▶ **Stated problem**: Could you quote each of these records word for word, leaving the pictures out?

[Screen grounding records]
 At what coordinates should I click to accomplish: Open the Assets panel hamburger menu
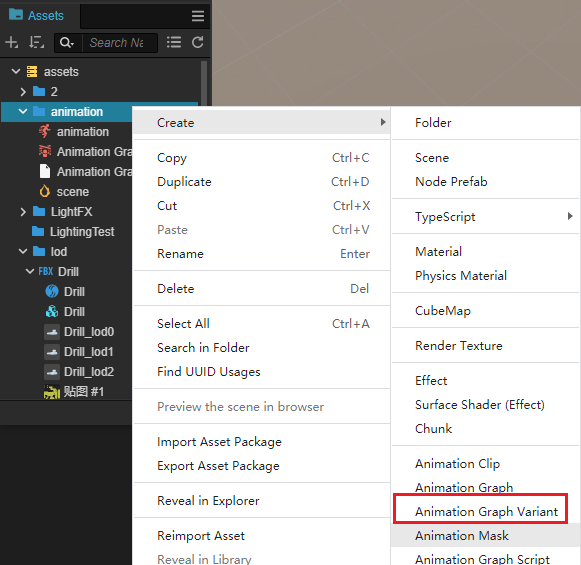pyautogui.click(x=198, y=16)
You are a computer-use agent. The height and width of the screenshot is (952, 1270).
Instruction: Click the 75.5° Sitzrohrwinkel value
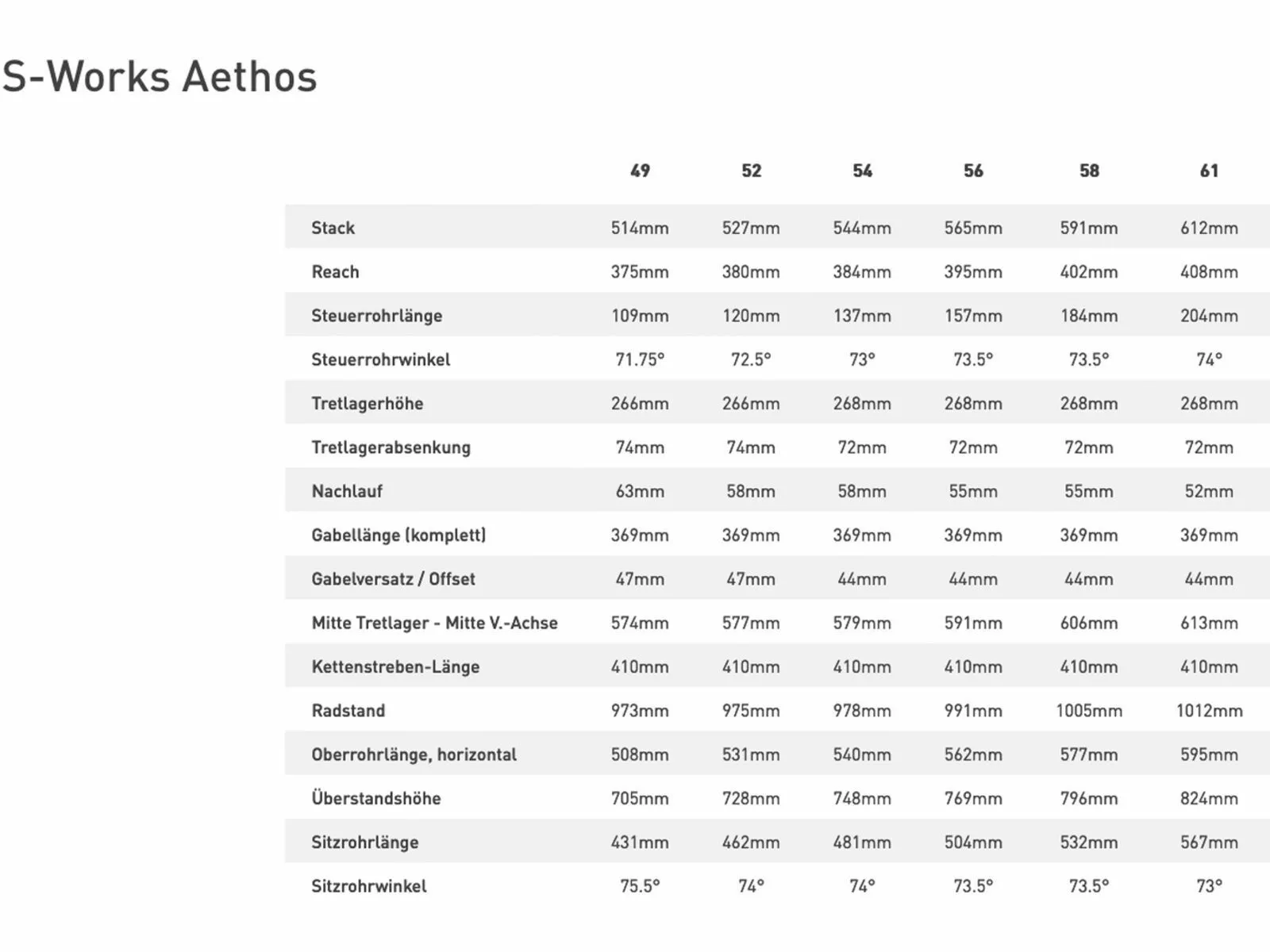pos(640,886)
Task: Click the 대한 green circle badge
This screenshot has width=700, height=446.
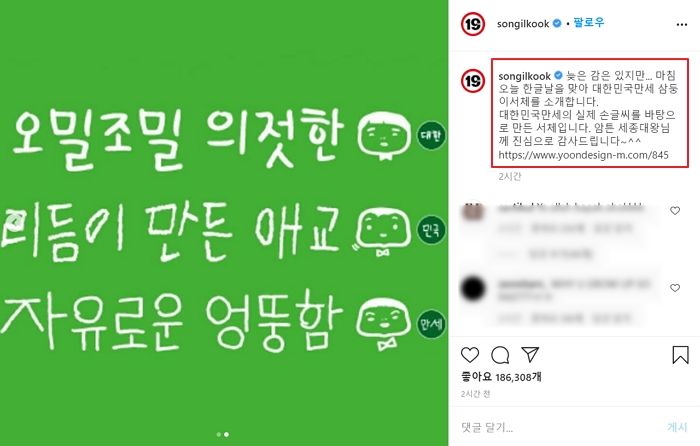Action: pyautogui.click(x=431, y=135)
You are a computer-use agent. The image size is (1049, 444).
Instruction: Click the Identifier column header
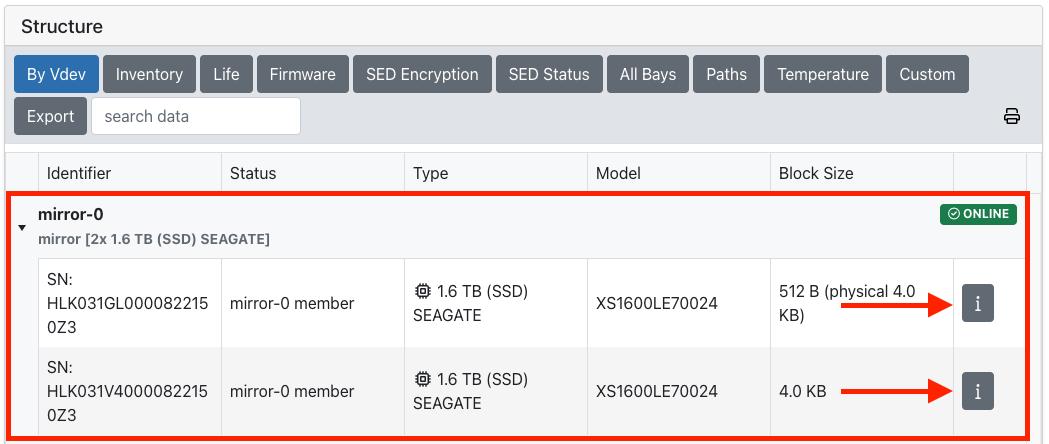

▶ **Task answer**:
 At what coordinates should I click to accomplish: Open the Assets panel hamburger menu
pyautogui.click(x=198, y=16)
You are a computer-use agent. The height and width of the screenshot is (952, 1270).
Instruction: Click the 75.5° Sitzrohrwinkel value
pos(640,886)
Task: Click the 대한 green circle badge
This screenshot has width=700, height=446.
Action: pyautogui.click(x=431, y=135)
You are a computer-use agent. The image size is (1049, 444).
Instruction: Click the Identifier column header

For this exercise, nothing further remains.